A partir das convenções partidárias desta semana, os programas de governo devem começar a ganhar espaço e ampliar a discussão sobre as propostas apresentadas pelas candidaturas. Embora o esforço de convencimento se dirija sobretudo aos eleitores nesse período, ele continua depois das urnas, quando autoridades eleitas e servidores irão decidir quais soluções serão realmente incorporadas à rotina do governo.
Quem divulga políticas baseadas em evidências dedica mais atenção a descobrir o que funciona do que a estudar como esse conhecimento será comunicado. A segunda tarefa está dada: resumir as evidências, publicá-las, fazer eventos e encontros. Contudo, como sabemos, uma política pode estar bem fundamentada e ainda ser ignorada porque a informação chegou por uma fonte ou um formato pouco favorável. Será que as pesquisas sobre comunicação não deveriam também orientar essa parte do trabalho?
Por exemplo, a adoção de uma recomendação para melhorar as páginas dos municípios espanhóis na Wikipédia aumentou em 65% quando a informação veio de uma instituição ideologicamente próxima dos gestores. Ao passo que, quando a fonte pertencia ao campo adversário, não houve efeito. Em termos absolutos, a adoção passou de 2,6% para 4,2%. O resultado é do estudo de Jorge García-Hombrados e outros pesquisadores, publicado neste mês.
Apesar da diferença na adoção, a ideologia quase não alterou a proporção daqueles que acessaram a informação, mas interferiu em como avaliavam a eficácia da medida apresentada. Além disso, uma vez que a instituição sem posição ideológica clara também não teve influência relevante, a neutralidade, sozinha, não basta para contornar o filtro ideológico. Sobretudo em ambientes polarizados, a identidade da fonte tende a ter mais poder de influência ao servir de atalho para a relação de confiança, independentemente do conteúdo.

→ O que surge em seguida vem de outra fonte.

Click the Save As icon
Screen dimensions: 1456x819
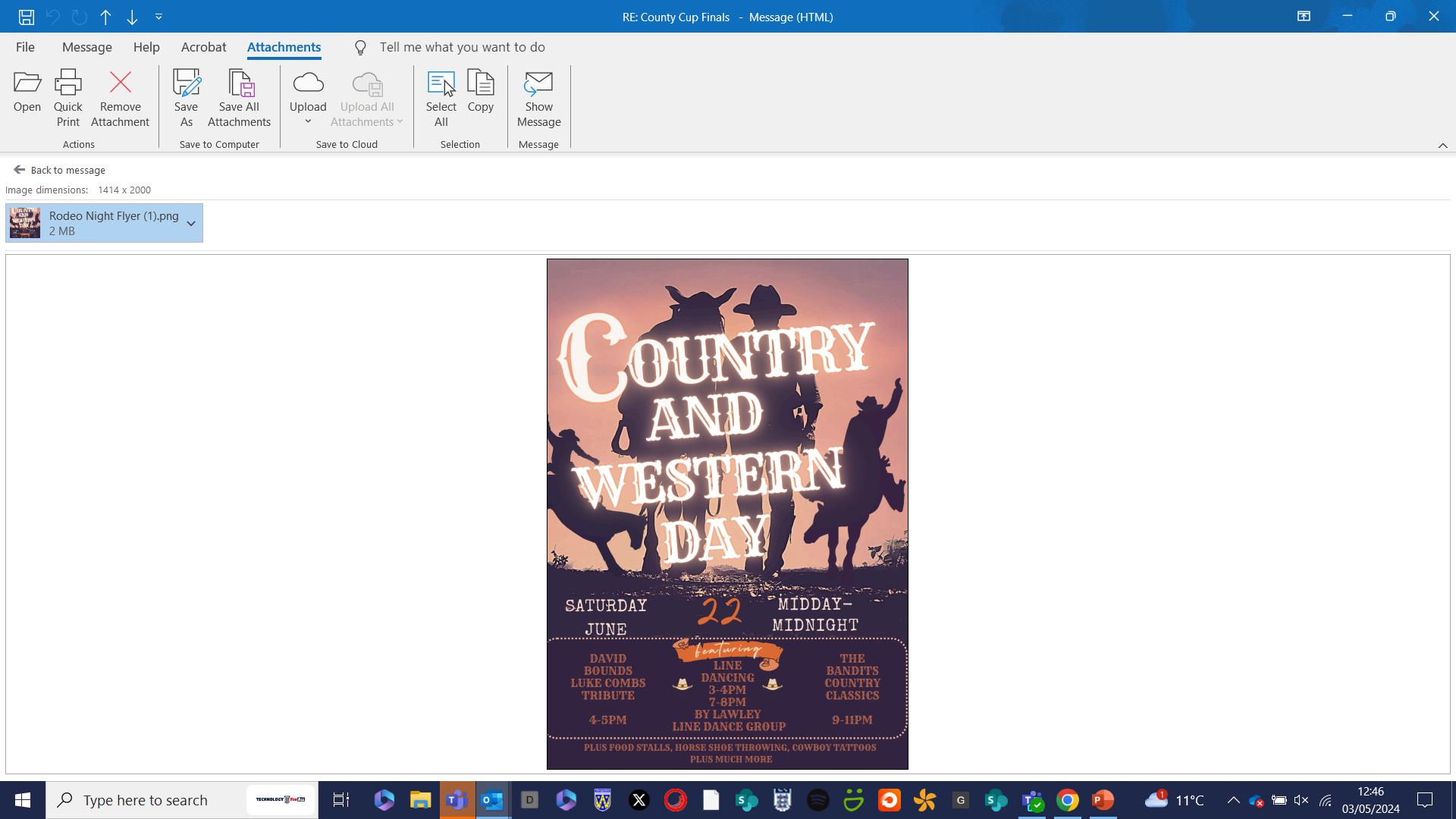click(x=186, y=83)
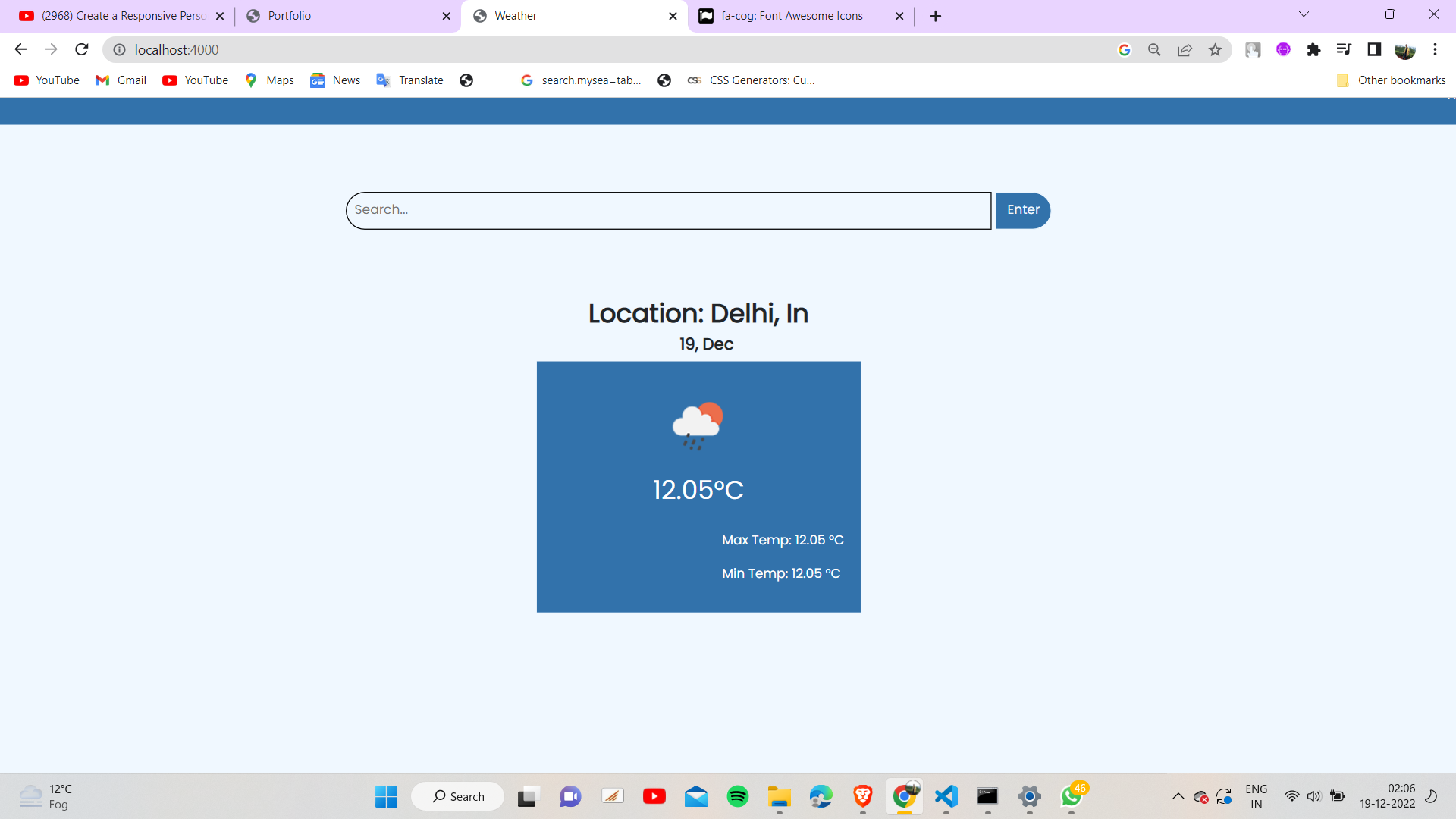
Task: Show hidden icons in the system tray
Action: pyautogui.click(x=1178, y=796)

Claro que o mensageiro é apenas parte da comunicação. Um experimento com gestores brasileiros mostra que a abertura a evidências depende também da possibilidade de avaliar sua qualidade e usá-la. No estudo de Jonas Hjort e outros economistas, 99% dos gestores abriram mão de parte de uma recompensa para conhecer avaliações de programas de primeira infância e pagaram mais por pesquisas com amostras maiores. E 72% alteraram suas crenças depois de receber os resultados para implementar as intervenções.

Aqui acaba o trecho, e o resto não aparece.